I didn't go through paper yet, but I'm confused why they measure relation of hapogorups and not autosomal DNA? Probably I'm missing something. Furthermore it would be great to broader the scope, and not only concentrate on two countries. There could have been quick migrations from SSA to far parts of the world. I'm sure some central Africans migrated to Australia, not leaving much of a trace in modern populations in Asia. They could have taken alternative route.

----------


## bicicleur

I don't understand how such study can pinpoint what happened before the last ice age.
During last ice age few people survived in small pockets. The Sahara came much further south. The small pockets were the Ethiopian highlands, the Upper Nile, the southern Levant and the now submerged Persian Gulf.
If you want to know more I suggest Jeffrey I Rose :

http://www.jstor.org/stable/10.1086/657397

He has written many more articles on the Nubian complex and the Arabian paleolithic which shows that people were in Arabia since 125 ka and expanded from there some 55 ka.
So there was no straight OOA as Pagani et al above claim.

----------


## Angela

The evidence of the Paleolithic in Arabia is certainly a problem with the dating.

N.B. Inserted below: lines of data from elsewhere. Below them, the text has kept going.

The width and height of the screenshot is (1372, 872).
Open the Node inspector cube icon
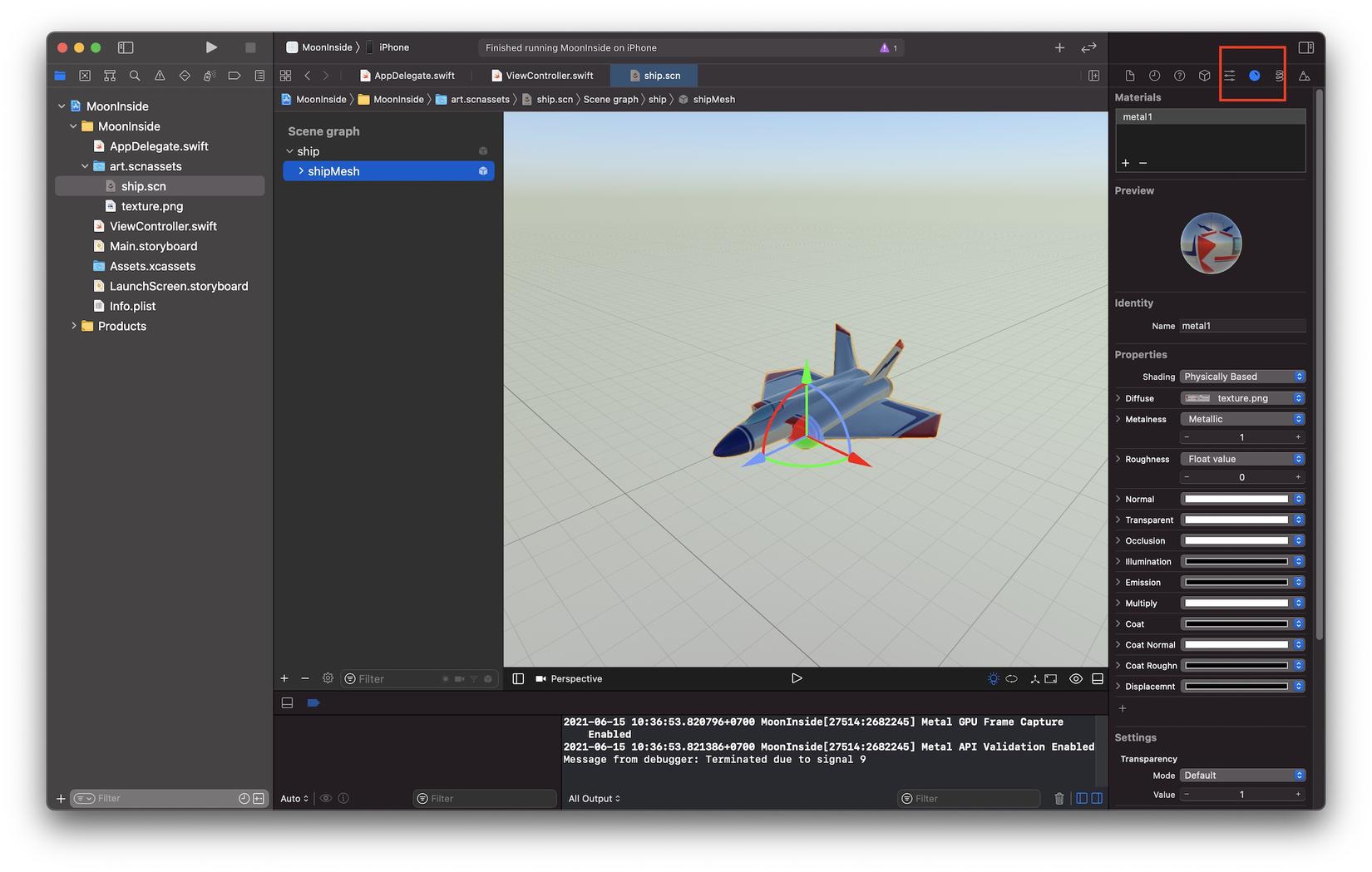[1204, 76]
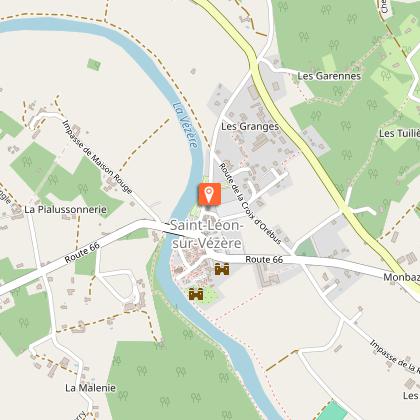Select the Les Tuiliè label near forest
This screenshot has width=420, height=420.
[x=399, y=134]
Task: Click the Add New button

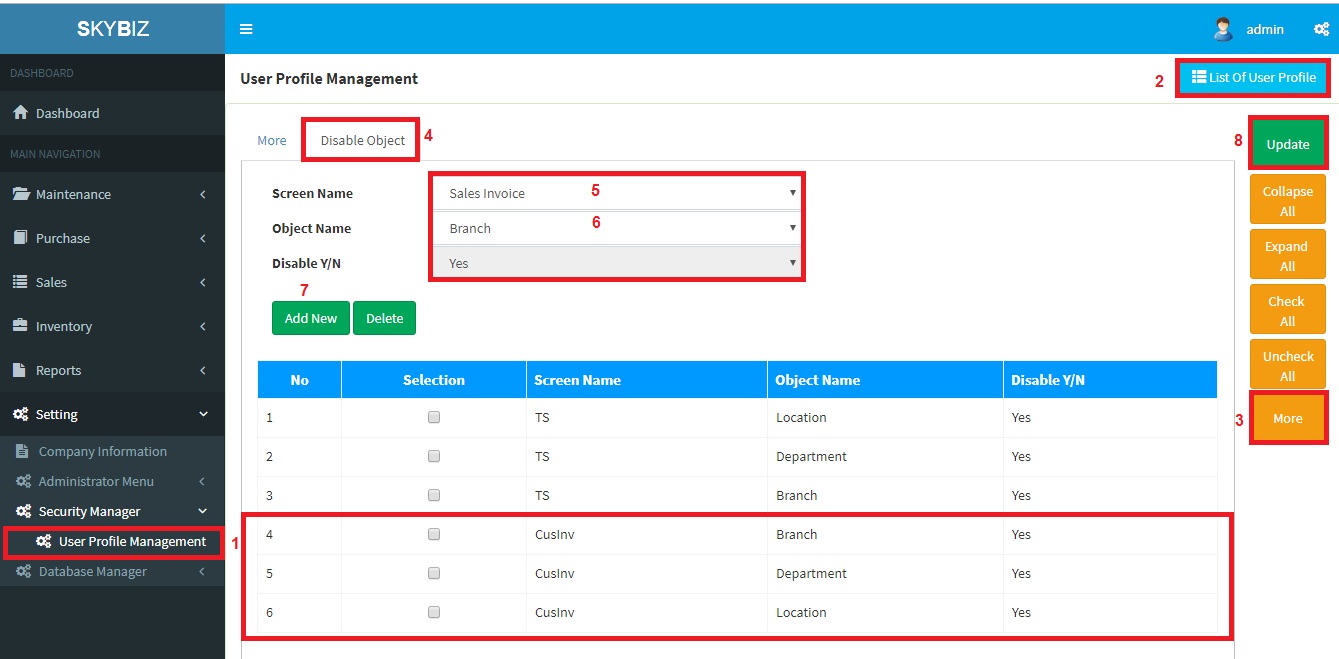Action: tap(310, 318)
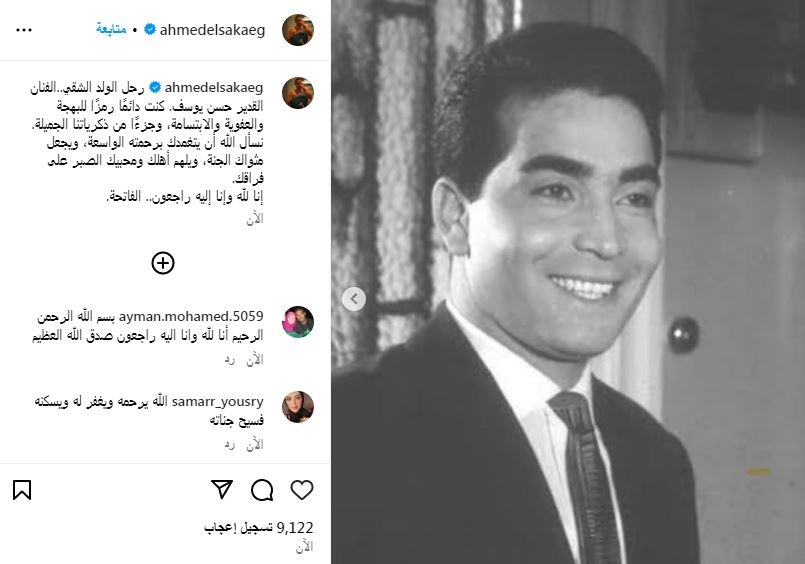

Now that I've read the paper more carefully, there are also problems with the populations they chose and the assumptions they made about their ethnogenesis. 

It's the same flaw that was present in a lot of the analyses prior to the availability of ancient dna. How do we know that the people currently living in certain areas are representative of such ancient populations? The authors say that they have solved this problem by "masking" the "Eurasian" dna in Egyptians and Ethiopians, but I'm not convinced that's possible. 

None of this means they're wrong about the initial flow using the northern route, of course.

So, I don't think this is very persuasive. I wish Dienekes were still posting. He had a lot of say at one point about OOA dating back to 125,000 years ago and then having a long sojourn in Arabia.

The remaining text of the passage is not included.